§ **Text provided**
"""

Types of Leave in Kenya : A complete Guide [2019]

Many Kenyan employees are seemingly unaware of the various types of leave in Kenya even though these breaks are supposed to benefit them.

Well, a majority are aware of the law on annual leave and the maternity leave Kenya.

But ask them about the paternity leave in Kenya, sick leave, or the types of leave for government employees and you draw blank stares.

So, what are different types of leave in Kenya and what are the procedures surrounding each?

Well, read on to get the answers.

Types of leave in Kenya: What the Kenya employment act says

Now, according to the Kenya employment act, employees are entitled to the following types of leave in Kenya:

  1. The annual leave
  2. Sick leave
  3. Maternity leave.
  4. The paternity leave.

Let’s now focus on the main legal provisions for each type of leave.

 

The Annual leave

This is perhaps the most popular leave in Kenya and most employers respect it.

But what does the law really say about the annual leave?

Well, according to the labour regulations, an employee is entitled to annual leave after working for 12 consecutive months with full pay.

Then, the leave should be at least 21 working days long.

But the law allows the employer to subdivide the annual leave days and have the employee take the leave at different intervals as long as he/she agrees.

"""

§ **Data supplied**
"""

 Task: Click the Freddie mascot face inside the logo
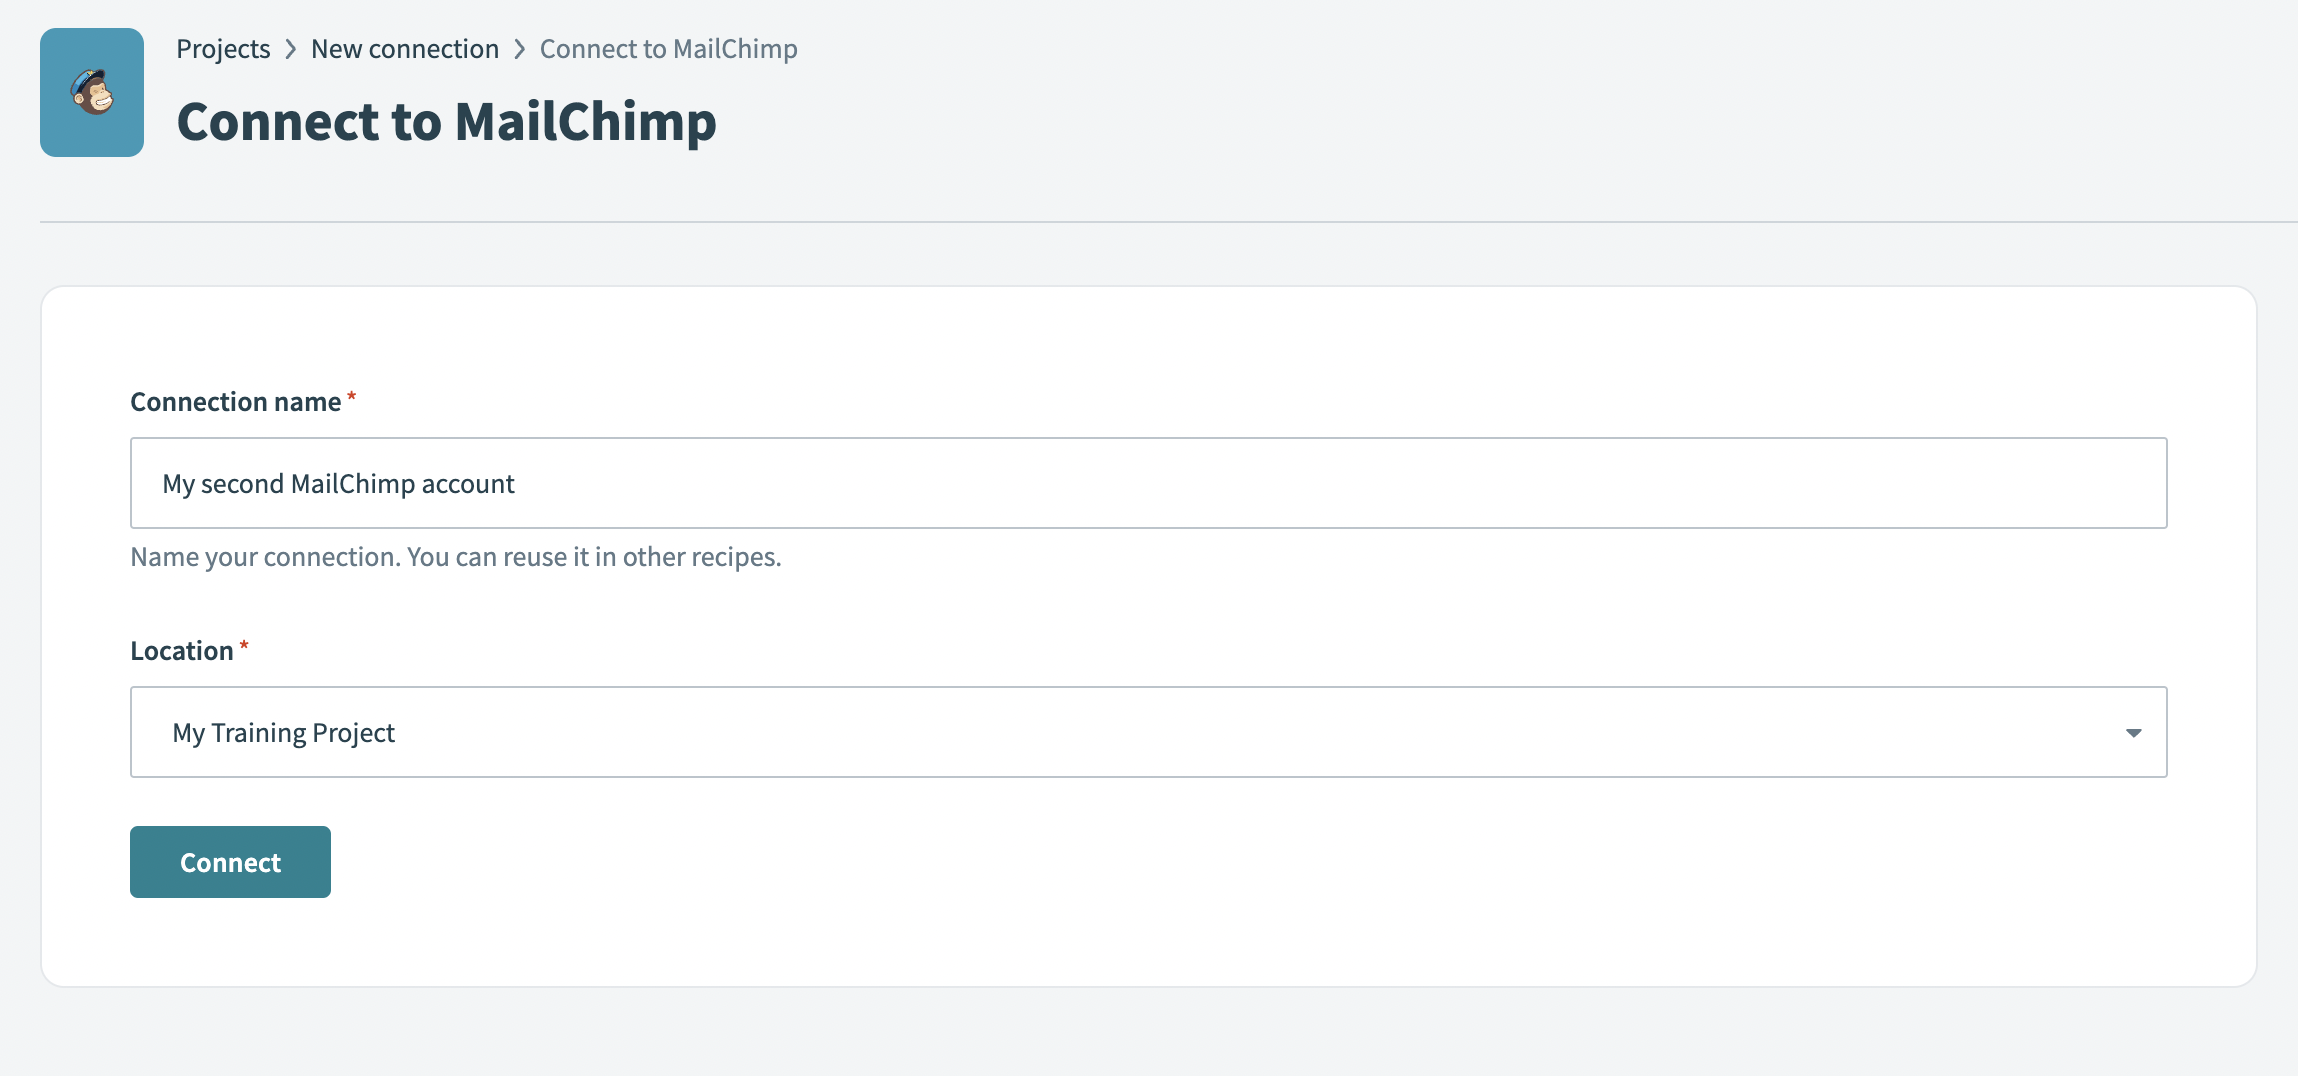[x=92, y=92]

"""
"""

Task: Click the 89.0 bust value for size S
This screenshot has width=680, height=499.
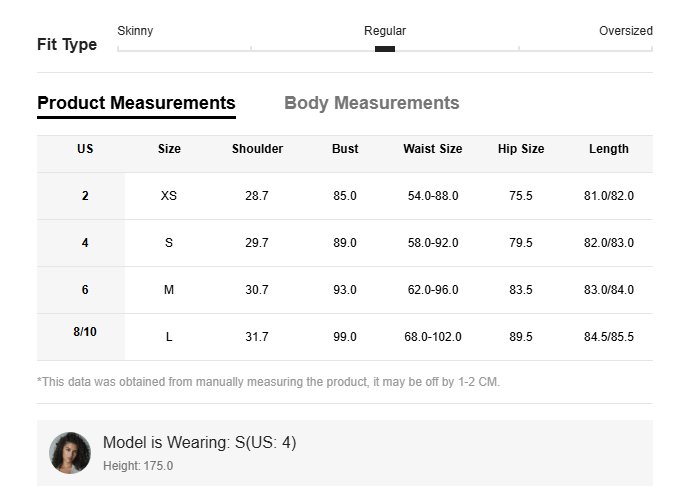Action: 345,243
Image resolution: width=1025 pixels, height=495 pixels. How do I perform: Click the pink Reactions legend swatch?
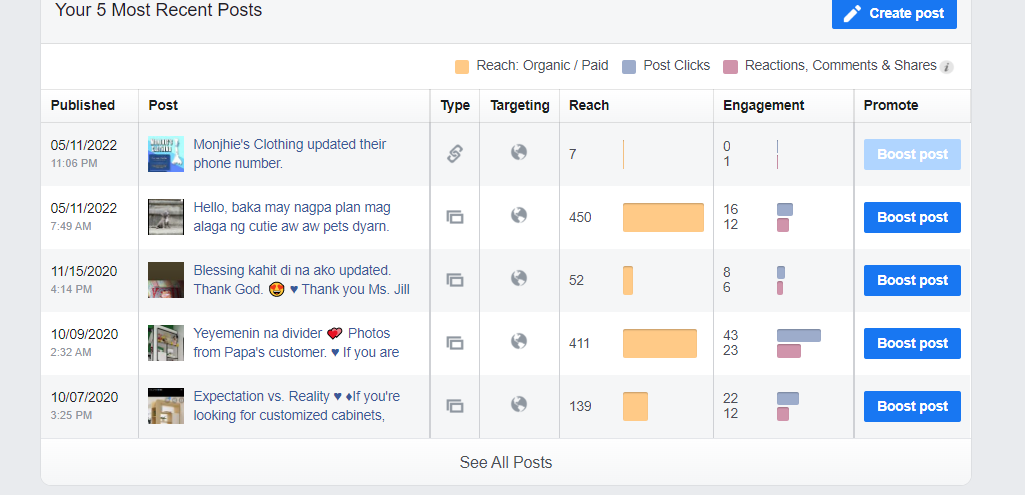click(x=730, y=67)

"""
"""

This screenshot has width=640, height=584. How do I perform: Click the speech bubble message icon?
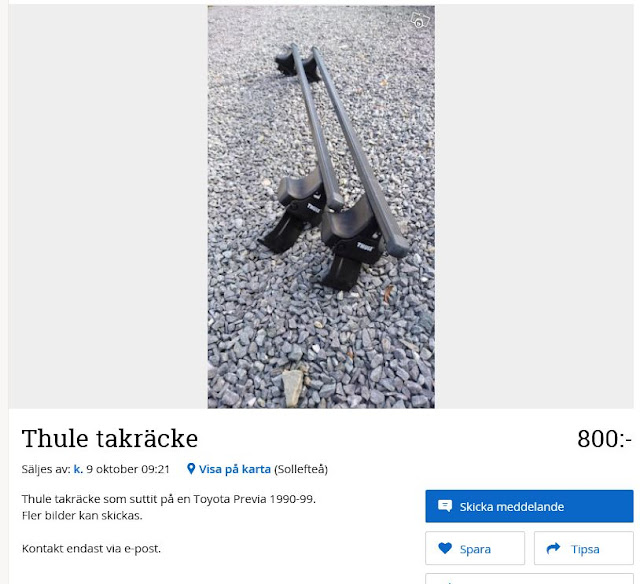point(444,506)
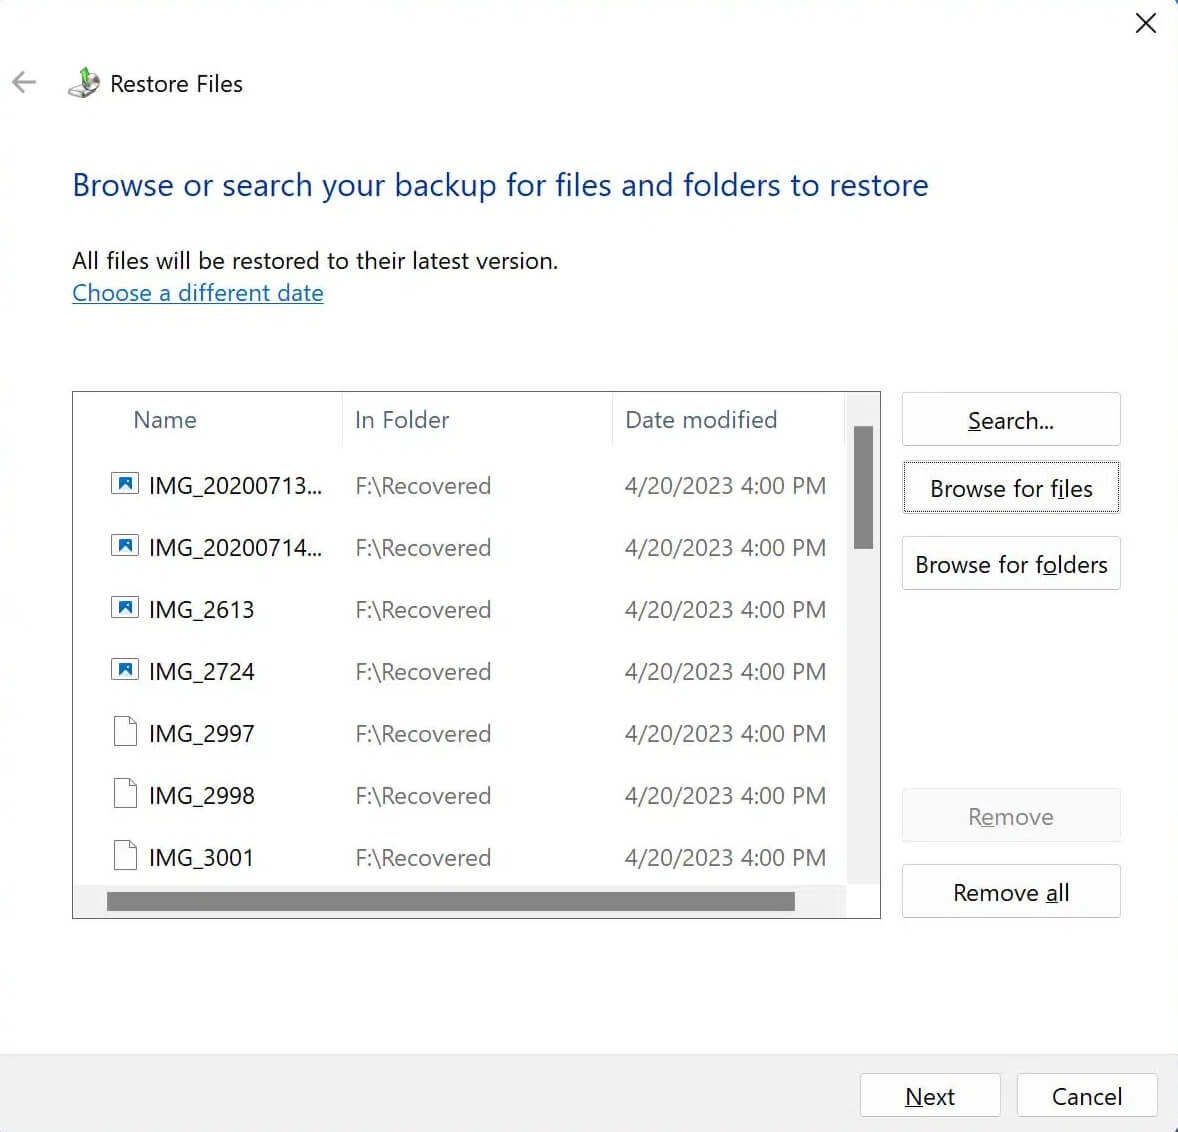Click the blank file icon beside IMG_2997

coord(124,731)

"""

§ **Explore the material**
1. In the guide to types of leave in Kenya, what is the minimum length of annual leave?
2. Continue the guide to types of leave in Kenya from its last sentence.

§ **Task-by-task results**
1. At least 21 working days.

2.
This means that you can take the leave in ‘installments’.

For instance, you can take 7 days in January, another 7 days in May, and the remaining 7 days in October if you and your employer deem it fit.

Having said that, the law states that any pending leave days are to be taken within 18 months from the date they were earned.

Lastly, if the employment contract awards the employee more days than the statutory 21 days, the two parties are to strike an agreement on how to use the extra leave days.

 

Maternity leave in Kenya

Female employees are to be granted a fully paid 3-months maternity leave.

This leave can’t be substituted for the annual leave and is available to lady workers nearing childbirth.

The employee has a right to resume her previous position or such other fitting job that’s equitable on terms/conditions (but not worse than) to the position she held before.

Moving on, the maternity leave is deemed to end on the last date of the 90 days.

The labour laws in Kenya require that the employee issue a 7-days’ notice to the employer before proceeding on leave specifying the date she wishes to commence the leave.

The employee should also state the date she wishes to resume work in the notice.

 

Paternity Leave in Kenya

The male worker isn’t forgotten and also qualifies for a paid paternity leave in Kenya, ideally at the same time with the spouse.

Of course, one only gets this right upon their spouses’ childbirth.

Notably, the paternity leave is only applicable when the official wife (as per the employment records) bears a child and not unofficial lovers or additional wives (for polygamous men).

The paternity leave is 14 calendar days long (weekends and holidays are counted) and the employee should notify the employer about his intention to take leave within a reasonable time.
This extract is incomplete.